It was all so much better in July. We felt the optimism, the sense of renewal and new opportunities. We lauded the missions-based approach that would bring focus to our collective national problems. It has turned out somewhat differently.
Of course, our exuberance should have been more guarded. The UK’s productivity problem didn’t emerge in the summer of 2024; neither did persistent low growth or troublesome inflation. The problems are not new.
Policy does, it would appear, seem to have been backed into a corner. With such a combination of headwinds and an overriding imperative not to push borrowing costs higher still, caution is understandable. Who would swap places with the Chancellor given a similar hand to play?
In such choppy waters, it is difficult to set a credible course to calmer seas. But there may be some beacons which show the way. And it is economic growth that shines most brightly. Growth means better standards of living, less poverty, better jobs, more investment in public services and infrastructure. The problem is how to stimulate the growth we need with so many avenues blocked.
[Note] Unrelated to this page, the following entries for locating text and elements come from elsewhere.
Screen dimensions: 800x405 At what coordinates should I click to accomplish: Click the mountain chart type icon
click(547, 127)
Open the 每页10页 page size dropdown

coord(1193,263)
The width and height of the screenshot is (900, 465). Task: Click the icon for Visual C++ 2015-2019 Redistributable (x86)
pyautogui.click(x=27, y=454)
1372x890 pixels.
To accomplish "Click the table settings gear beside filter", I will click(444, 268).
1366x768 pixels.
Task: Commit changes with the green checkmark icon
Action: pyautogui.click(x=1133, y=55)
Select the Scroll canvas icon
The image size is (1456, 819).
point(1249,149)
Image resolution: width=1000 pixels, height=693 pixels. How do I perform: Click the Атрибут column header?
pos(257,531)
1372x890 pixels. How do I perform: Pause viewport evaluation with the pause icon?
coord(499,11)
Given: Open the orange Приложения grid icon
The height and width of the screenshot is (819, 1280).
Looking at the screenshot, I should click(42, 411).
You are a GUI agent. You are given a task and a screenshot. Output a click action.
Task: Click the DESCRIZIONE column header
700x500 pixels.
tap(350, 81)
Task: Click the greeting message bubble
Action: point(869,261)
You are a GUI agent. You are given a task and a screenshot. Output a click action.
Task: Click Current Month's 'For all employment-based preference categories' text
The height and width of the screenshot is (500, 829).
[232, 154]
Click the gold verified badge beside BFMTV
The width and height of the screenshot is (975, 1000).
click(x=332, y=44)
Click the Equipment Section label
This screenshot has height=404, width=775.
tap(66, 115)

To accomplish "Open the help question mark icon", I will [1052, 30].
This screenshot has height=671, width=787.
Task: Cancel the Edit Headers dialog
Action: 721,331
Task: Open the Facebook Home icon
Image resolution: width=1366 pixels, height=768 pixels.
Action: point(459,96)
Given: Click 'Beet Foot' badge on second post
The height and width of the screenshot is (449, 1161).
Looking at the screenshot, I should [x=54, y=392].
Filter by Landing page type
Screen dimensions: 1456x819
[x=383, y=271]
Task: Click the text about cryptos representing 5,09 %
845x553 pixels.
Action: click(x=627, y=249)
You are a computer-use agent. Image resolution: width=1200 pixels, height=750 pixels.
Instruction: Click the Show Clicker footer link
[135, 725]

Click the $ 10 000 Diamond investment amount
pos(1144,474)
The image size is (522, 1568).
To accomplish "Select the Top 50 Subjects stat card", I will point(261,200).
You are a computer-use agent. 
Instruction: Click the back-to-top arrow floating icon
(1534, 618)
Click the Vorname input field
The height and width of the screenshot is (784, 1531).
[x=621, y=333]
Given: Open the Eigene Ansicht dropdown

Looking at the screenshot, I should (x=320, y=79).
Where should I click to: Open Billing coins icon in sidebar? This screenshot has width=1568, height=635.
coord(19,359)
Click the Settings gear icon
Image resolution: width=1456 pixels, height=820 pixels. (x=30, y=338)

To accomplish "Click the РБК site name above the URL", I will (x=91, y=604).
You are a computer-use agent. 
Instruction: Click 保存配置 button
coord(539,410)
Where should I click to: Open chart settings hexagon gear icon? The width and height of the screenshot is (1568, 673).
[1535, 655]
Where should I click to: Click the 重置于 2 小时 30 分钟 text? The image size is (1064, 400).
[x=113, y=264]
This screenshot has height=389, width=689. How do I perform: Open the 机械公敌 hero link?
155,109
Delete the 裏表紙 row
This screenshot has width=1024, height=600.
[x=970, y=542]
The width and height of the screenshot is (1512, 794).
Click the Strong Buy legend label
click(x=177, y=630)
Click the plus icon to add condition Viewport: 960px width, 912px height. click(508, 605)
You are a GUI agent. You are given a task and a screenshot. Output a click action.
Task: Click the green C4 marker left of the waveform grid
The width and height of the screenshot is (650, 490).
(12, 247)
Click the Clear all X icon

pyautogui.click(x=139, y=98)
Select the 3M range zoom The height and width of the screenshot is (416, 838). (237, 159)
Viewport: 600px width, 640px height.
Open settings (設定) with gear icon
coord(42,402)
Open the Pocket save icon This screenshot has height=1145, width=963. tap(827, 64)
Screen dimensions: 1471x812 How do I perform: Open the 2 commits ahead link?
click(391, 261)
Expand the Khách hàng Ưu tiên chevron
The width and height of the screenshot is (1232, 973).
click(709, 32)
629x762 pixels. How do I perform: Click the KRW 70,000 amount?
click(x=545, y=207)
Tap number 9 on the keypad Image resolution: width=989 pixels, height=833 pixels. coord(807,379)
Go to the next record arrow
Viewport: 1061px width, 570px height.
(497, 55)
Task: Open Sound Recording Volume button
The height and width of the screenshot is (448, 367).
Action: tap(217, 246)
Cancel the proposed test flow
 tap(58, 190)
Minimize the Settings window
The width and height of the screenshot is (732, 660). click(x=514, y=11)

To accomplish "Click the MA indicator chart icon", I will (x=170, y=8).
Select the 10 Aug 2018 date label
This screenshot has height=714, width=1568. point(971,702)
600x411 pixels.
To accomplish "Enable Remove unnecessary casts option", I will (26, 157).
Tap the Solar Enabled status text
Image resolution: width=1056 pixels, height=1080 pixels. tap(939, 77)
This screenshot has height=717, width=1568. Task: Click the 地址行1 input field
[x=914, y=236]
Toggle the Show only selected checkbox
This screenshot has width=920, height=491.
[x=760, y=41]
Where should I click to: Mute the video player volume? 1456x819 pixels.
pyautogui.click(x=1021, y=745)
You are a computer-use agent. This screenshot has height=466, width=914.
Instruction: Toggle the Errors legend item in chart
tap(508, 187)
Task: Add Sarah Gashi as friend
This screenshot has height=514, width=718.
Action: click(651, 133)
It is a time for bold, clear thinking. My small contribution to the debate is twofold. First, we need to re-prioritise our national spending from a growth perspective. Easier said than done. But if we do so, we may look again at some emerging choices. In our sector, the news that we may face a cut to adult skills funding of 3% next year was met with understandable dismay. More than that, it appeared inexplicable. We are used to funding cuts. The sector has dealt with a decade and a half of downward pressure on adult skills funding. Here’s a quick reminder:
In 2023–24, the government spent about £4.3 billion on adult skills, which is a third less than the inflation-adjusted high of £6.3 billion in 2003–04.
Classroom-based learning has fallen by two-thirds, from £5.1 billion in the early 2000s to £1.7 billion in 2023–24.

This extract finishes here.